With iOS 16, you can automatically separate a subject from the background.

Beyond that, iOS 16 is chock-full of semi-obvious features, that feel like Apple could and should have added a long time ago.

Undo Send and scheduled messages in Mail is an obvious one, practically every other email service and app has offered those features for years, but they work well enough in Mail now. Maps, can also now do multiple stops in a single trip.

With iOS 16 comes a handful of new accessibility features, including a really impressive system-wide closed captioning feature and some clever real-time image recognition.

The iOS 16 update offers haptic feedback while typing, haptics that will allow you to feel vibrations as you type. It’s a good substitute for keyboard clicks without announcing to the room that you’re typing a text message.

You can also now mark conversations unread in Messages so you can go back and respond to it later. If you use Apple’s hidden Filter Unknown Senders feature, you can even filter to just see your unread messages.

In Messages, you can also now unsend and edit a message. If you and your recipient both use iOS 16, it works seamlessly: the text changes in place, with a small blue “Edited” symbol underneath that you can tap to see all versions of the message. (You can edit up to five times and up to 15 minutes after you first sent it.)

Undo send or edit message options

The unsend feature, meanwhile, only works iMessage to iMessage; there’s no retrieving that text you sent an Android friend.

As phones have gotten bigger, Apple’s started shifting its UI emphasis down toward the bottom of the screen. The URL bar in Safari, the Spotlight search bar, and all sorts of other tappable UI fields have been moved down to save your stretchy thumbs.

Features like this make up the bulk of iOS 16, and there are a lot of them. (Apple’s full change log is hilariously long.) In all, the changes do make the phone noticeably more functional and easier to use.

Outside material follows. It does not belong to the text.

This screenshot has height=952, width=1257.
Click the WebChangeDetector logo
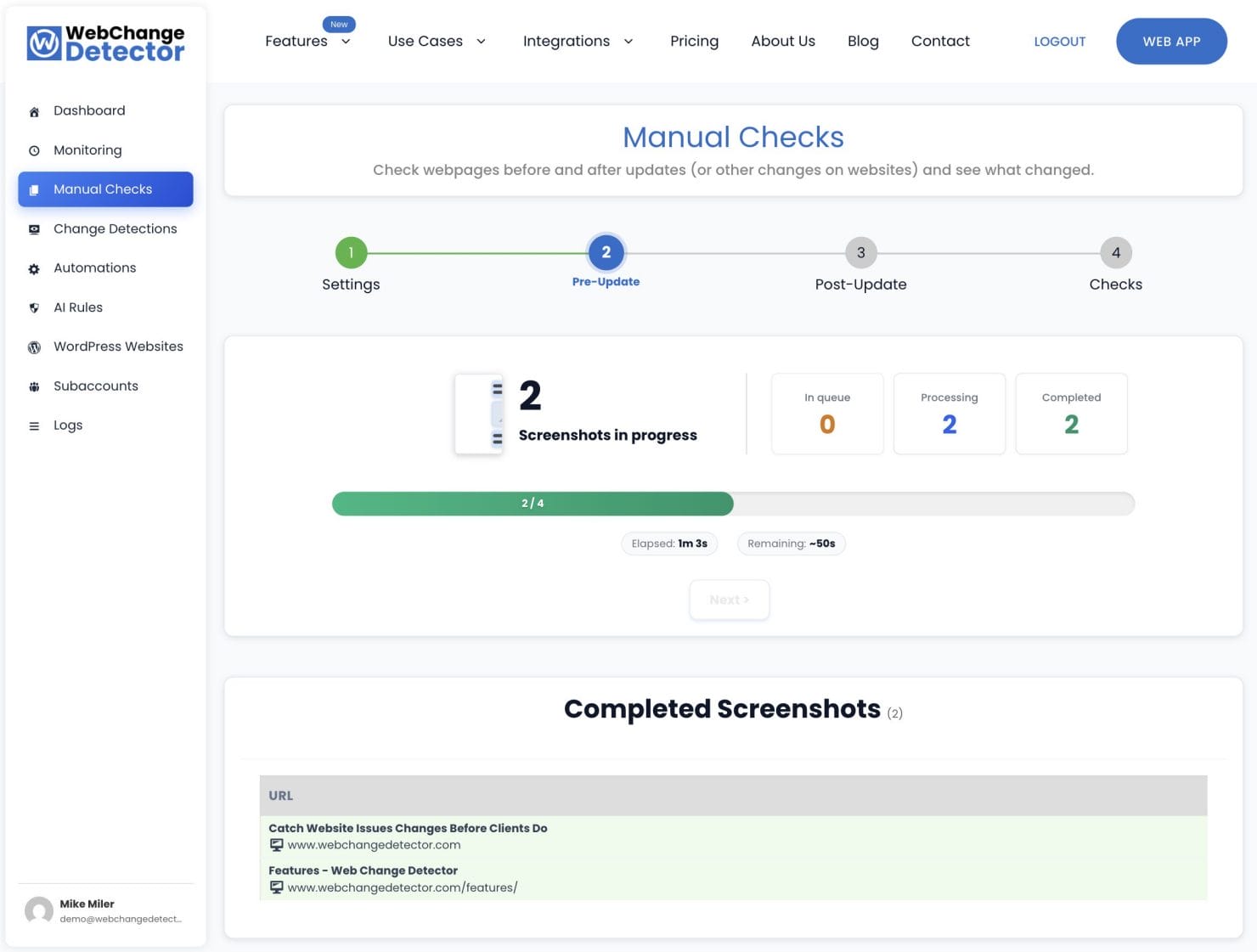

Even in the early betas, iOS 16 was more stable than most new software, which says something not only about Apple’s capabilities but also about how much it’s really writing from scratch here.

As ever, though, third-party developers will be the ones who decide whether iOS 16 is a roaring success or just another iterative update. If you mostly use third-party apps, you might not notice much about this year’s new OS.

Hopefully developers and sites will also quickly adopt passkeys, the new password-free authentication system that iOS 16 supports. Right now, you can hardly use passkeys anywhere, but practically the whole industry is behind the idea. Your iPhone or other devices (because passkeys aren’t an Apple-only thing) will become the key to your security.

Apple is clearly invested in turning the iPhone into more than just a collection of apps; it wants the phone to be lively and interactive. iOS 16 is a great update to get you what you need quicker and easier.